August heralded a successful bid from Birmingham, which will result in £24 million being spent on cycling in Birmingham. Tuesday’s cycling forum was a chance for the city council to feedback to a selection of cycling campaigners and enthusiasts the plans to spend the money. Several councillors fed back to the audience.

James McKay, the Cabinet Member for a Green, Safe and Smart city, spoke about how cycling is being pushed up the agenda and how the council now has a nice problem in that the council has to spend the money in a short amount of time. Mckay wants to create a city where cycling is a viable choice for cyclists. At the moment the city is far too geared towards cars. He also stressed the need for this cycling revolution to get the wheels in motion for further funding beyond the £24 million as much more money and effort is needed to create a cycling culture in Birmingham.

After McKay, the Cabinet Member for Public Health Steve Bedser also spoke. Bedser talked about how cycling was important to public health. He made an observation that most of the audience where of a healthy weight, unlike a significant amount of Birmingham. He quoted that a quarter of ten year old children are obese. Cycling could help play a role in getting the people of Birmingham more active, reducing obesity in the process.

Unfortunately he did not touch on the very important issue of air pollution and how much damage pollution causes to our health. Air pollution from things like car exhausts are the second biggest killer in Birmingham after smoking. If we undertook more journeys by bike, walking and pogo-stick we would reduce air pollution, making us less susceptible to toxic fumes like nitrogen dioxide and carbon monoxide.
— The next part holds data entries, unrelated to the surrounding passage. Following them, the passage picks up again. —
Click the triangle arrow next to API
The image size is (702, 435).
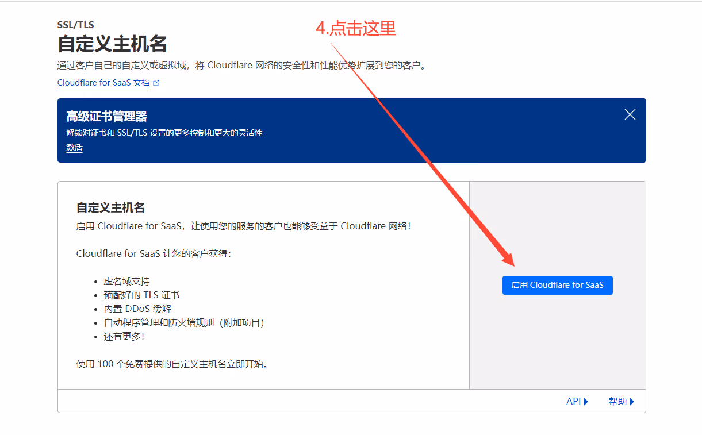point(586,402)
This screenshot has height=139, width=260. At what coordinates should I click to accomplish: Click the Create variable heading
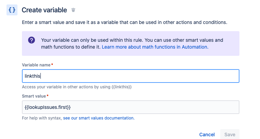coord(44,10)
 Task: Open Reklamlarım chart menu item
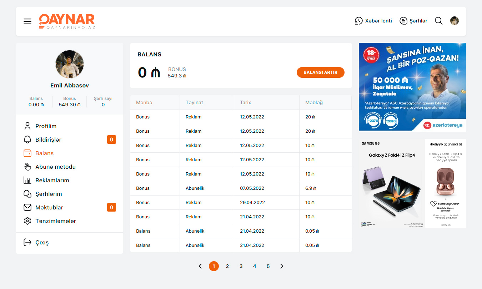(x=52, y=180)
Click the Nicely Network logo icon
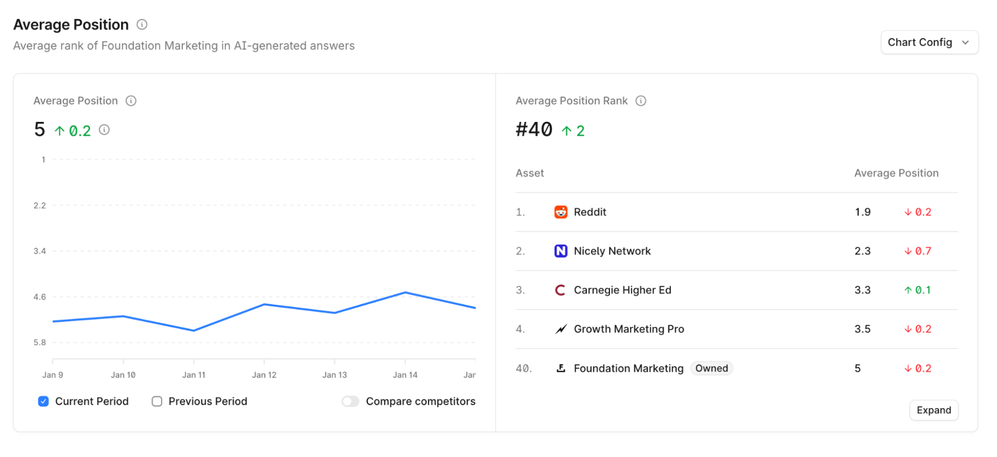This screenshot has width=997, height=457. (561, 251)
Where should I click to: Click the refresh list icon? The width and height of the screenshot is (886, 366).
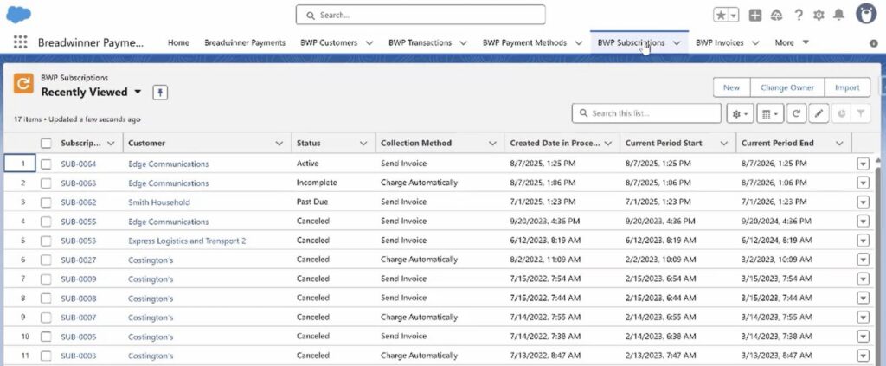[x=795, y=113]
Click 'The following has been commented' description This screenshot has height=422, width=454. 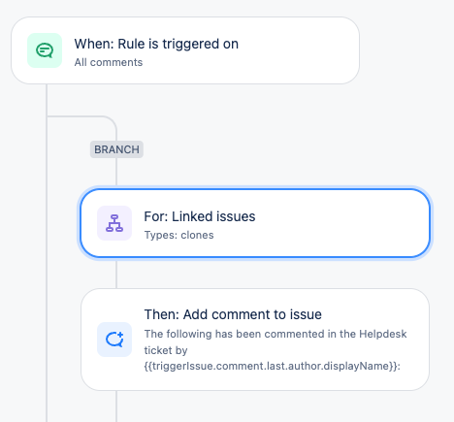pyautogui.click(x=276, y=334)
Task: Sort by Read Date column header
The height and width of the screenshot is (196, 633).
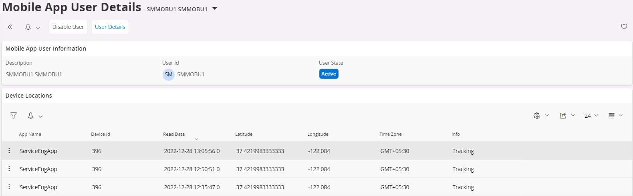Action: [x=174, y=134]
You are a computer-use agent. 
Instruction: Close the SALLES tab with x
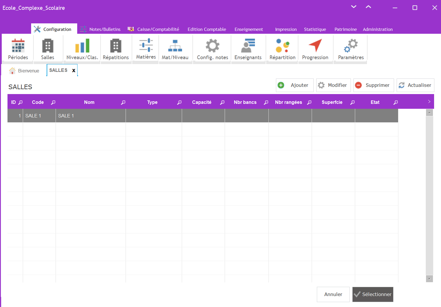coord(74,70)
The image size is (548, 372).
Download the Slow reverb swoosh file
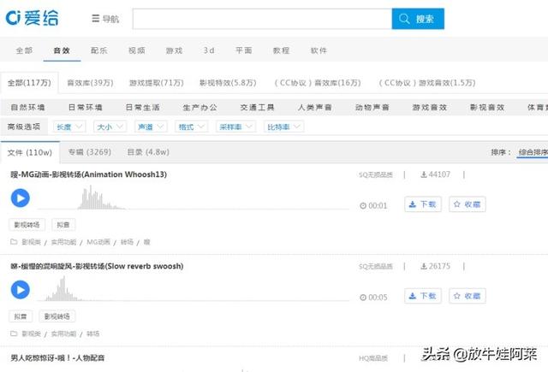tap(422, 296)
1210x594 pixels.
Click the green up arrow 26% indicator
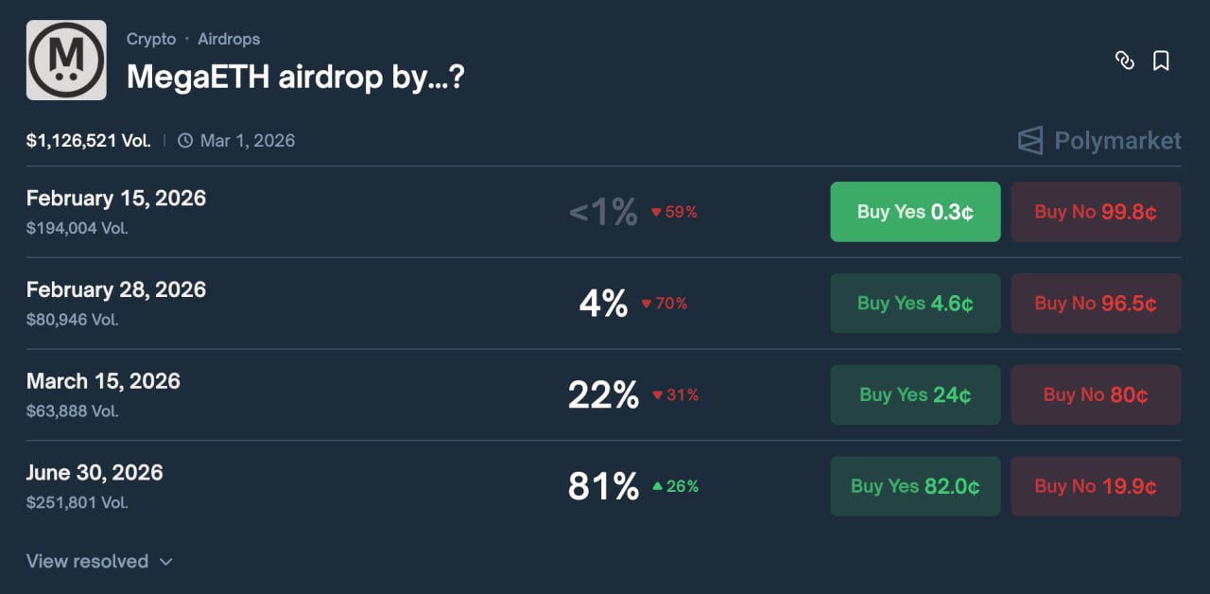pos(675,486)
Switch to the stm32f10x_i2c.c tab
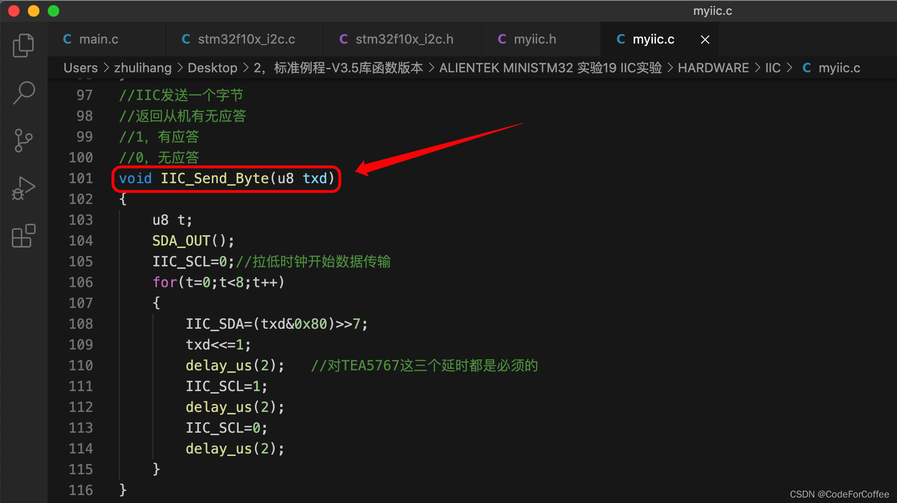The image size is (897, 503). pos(246,40)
It could also make us fitter and less obese. Cycling is also very cheap and often quicker than driving. I often find that during rush hour I get to my destination quicker than I would in a car. On top of this it is also fun!

Following Bedser the Transport Manager for Birmingham city council spoke about the plans for the Birmingham cycling revolution. He spoke about improvements to infrastructure, creating arterial routes on the main roads, quieter routes parallel to them and canal routes. Combined this would create a better network for cycling.
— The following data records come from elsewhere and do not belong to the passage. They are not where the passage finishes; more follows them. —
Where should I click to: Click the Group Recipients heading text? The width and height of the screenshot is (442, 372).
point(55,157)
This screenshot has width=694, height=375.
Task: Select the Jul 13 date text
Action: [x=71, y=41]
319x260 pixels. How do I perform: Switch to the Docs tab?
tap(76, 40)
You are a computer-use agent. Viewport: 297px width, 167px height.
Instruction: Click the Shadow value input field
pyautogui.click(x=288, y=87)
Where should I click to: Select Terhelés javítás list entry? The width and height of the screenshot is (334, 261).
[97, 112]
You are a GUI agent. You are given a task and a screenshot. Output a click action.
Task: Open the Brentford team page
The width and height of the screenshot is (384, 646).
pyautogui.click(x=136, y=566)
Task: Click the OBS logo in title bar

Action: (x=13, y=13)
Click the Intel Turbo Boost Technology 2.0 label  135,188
In addition to this infrastructure new initiatives are going to be created to increase participation. These include a new website where cyclists can buddy up with other cyclists. An aim of this is to hopefully pair cyclists who are not confident with confident cyclists. Another initiative is to create cycling hubs throughout areas of the city where people can take and leave bikes. There are plans to introduce 5000 new bikes to Birmingham.
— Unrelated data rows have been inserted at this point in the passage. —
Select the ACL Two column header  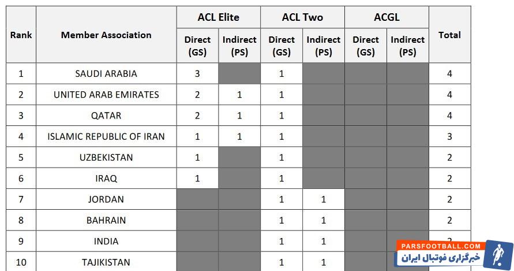point(302,17)
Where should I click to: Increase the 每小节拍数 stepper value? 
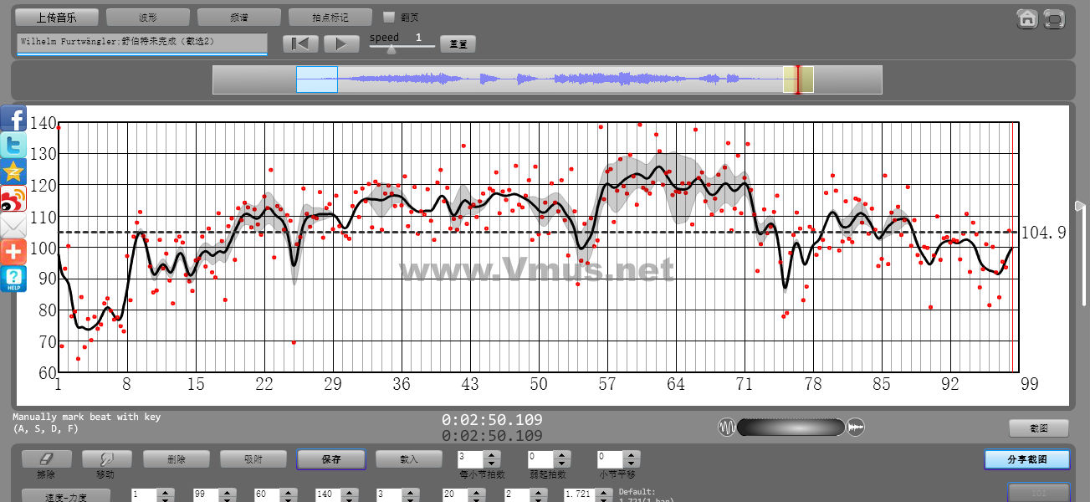pyautogui.click(x=492, y=455)
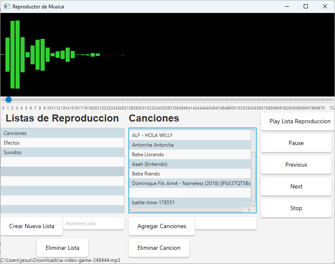
Task: Stop playback with the Stop button
Action: pos(296,208)
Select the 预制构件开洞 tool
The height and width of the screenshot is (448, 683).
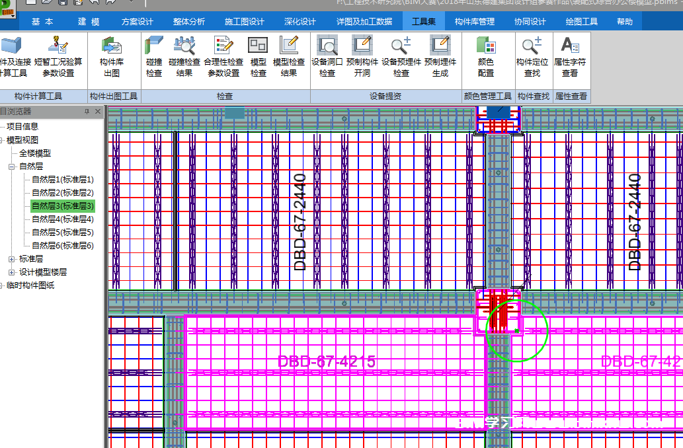click(x=362, y=56)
Once the presentations were over a round table session was introduced for us to participate in. Different tables were set up to discuss different issues concerning the cycling revolution including the Birmingham bike scheme and the infrastructure plans. I chose to join the table discussing the role of community groups in the cycling revolution. We talked about the barriers to cycling for those who do not cycle regularly. Fear of the road was a big concern. We discussed about how community groups could be involved in the revolution. An inclusive, consultative process was the answer from the participants rather than a top down you do what we tell you to, which has often happened in processes like this.

When the discussions finished the cyclists returned to give their feedback the panellists. Sadly I had to leave at this point to meet Julien at the bike lounge.

Overall there is excitement that some substantial work will be undertaken in Birmingham to help create a cycling culture. I find it promising that I see more cyclists out and about than I did 5 years ago, especially commuters. The forum did lack specifics like a target for a % of commuter journeys done by bike. Birmingham Friends of the Earth will continue to keep a close eye on the revolution.